What to work on: Among the lines of the records, count those containing the word "Given", then give the number alone.

The records:

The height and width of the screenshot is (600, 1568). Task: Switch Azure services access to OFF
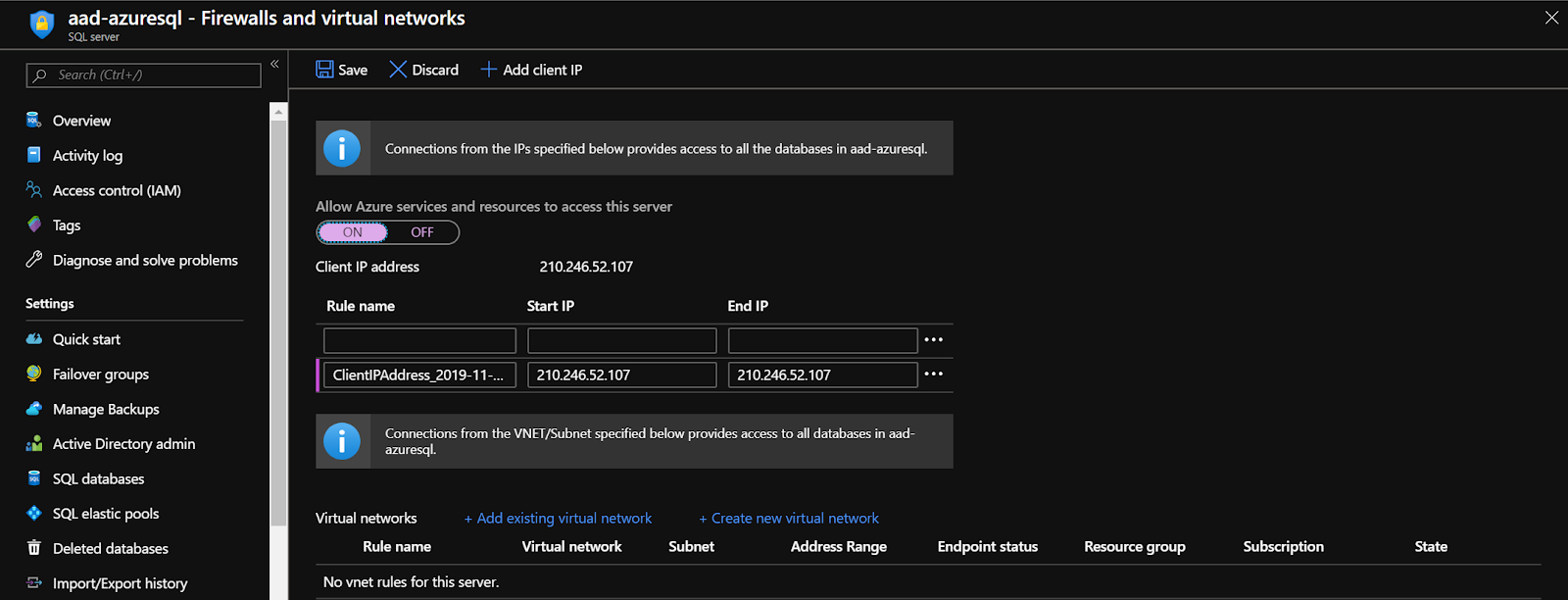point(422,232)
---
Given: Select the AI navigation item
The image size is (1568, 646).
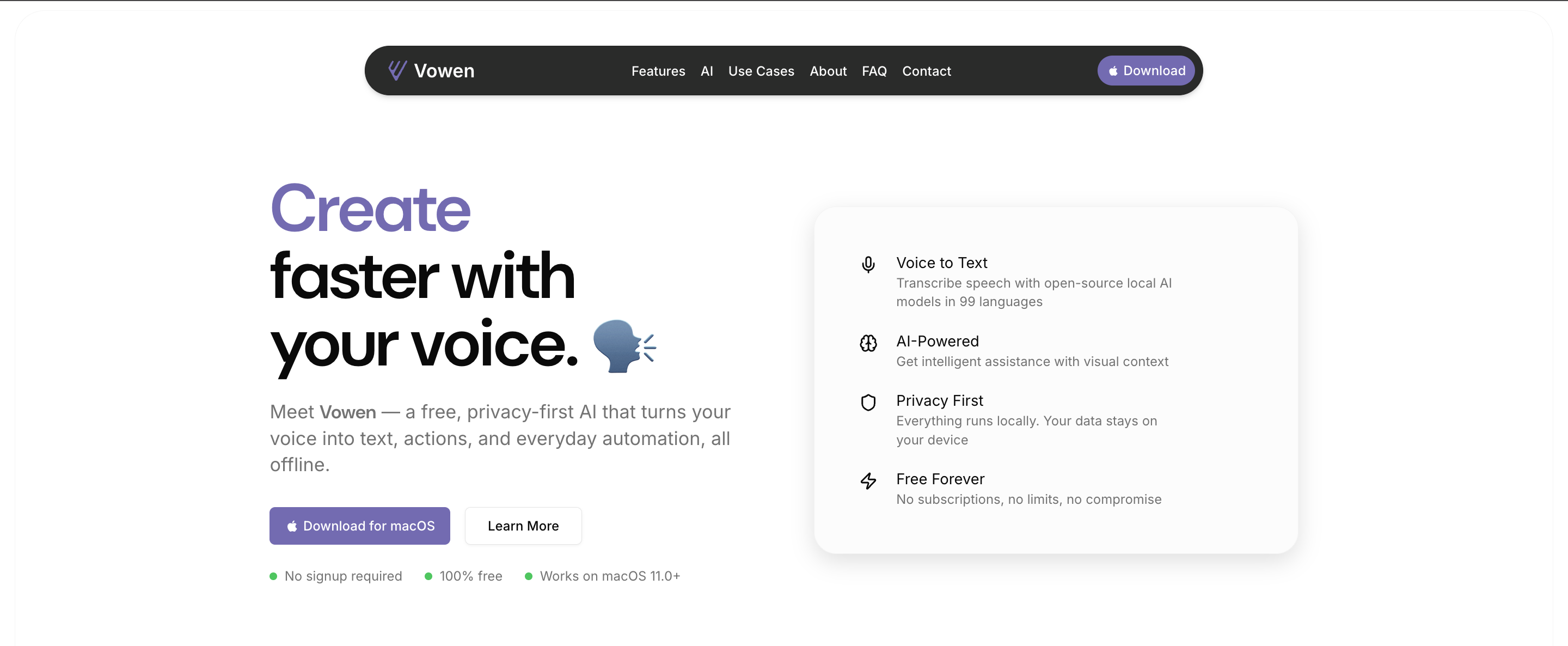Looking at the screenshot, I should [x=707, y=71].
* * *
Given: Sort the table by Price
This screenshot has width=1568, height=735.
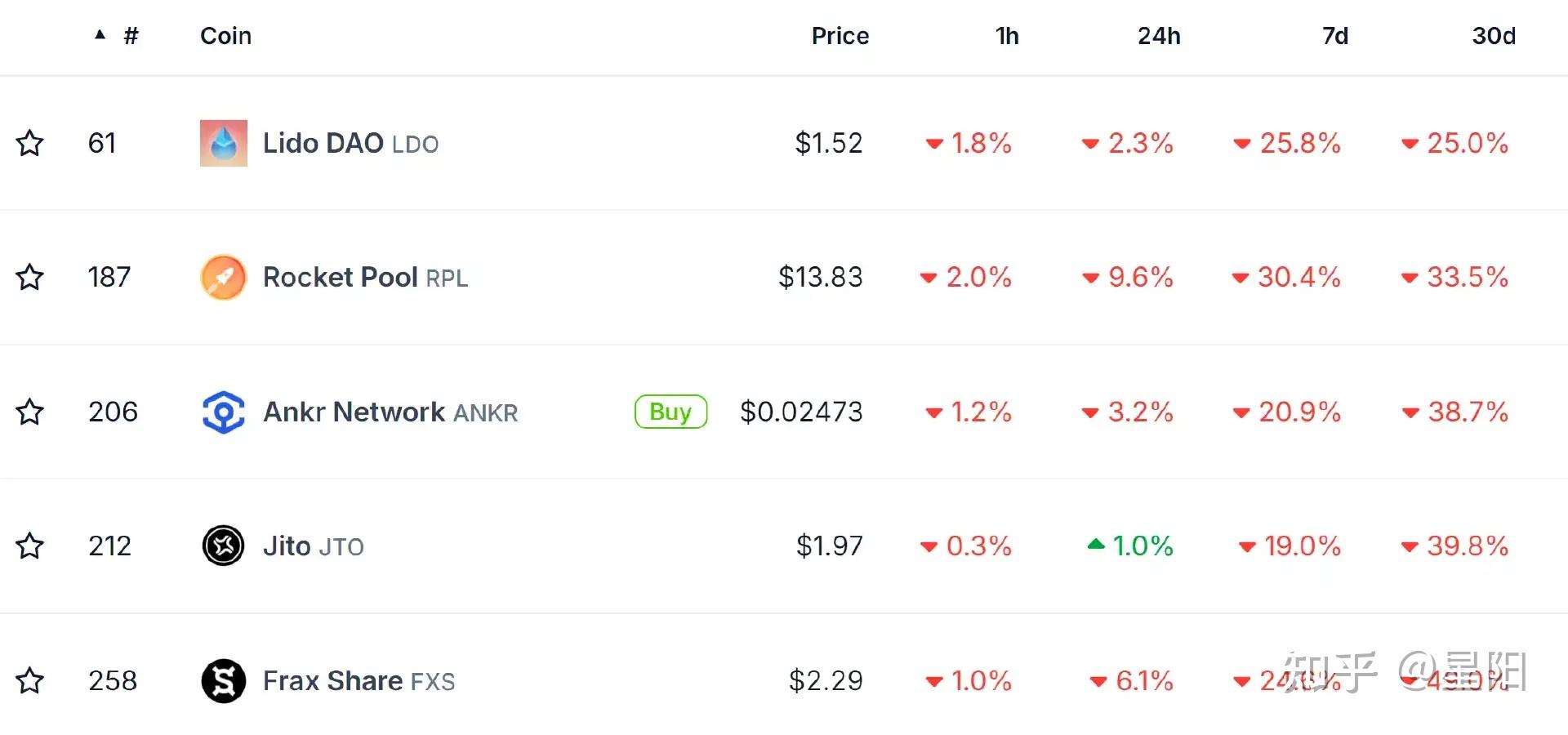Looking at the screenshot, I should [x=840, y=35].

Answer to this task: 2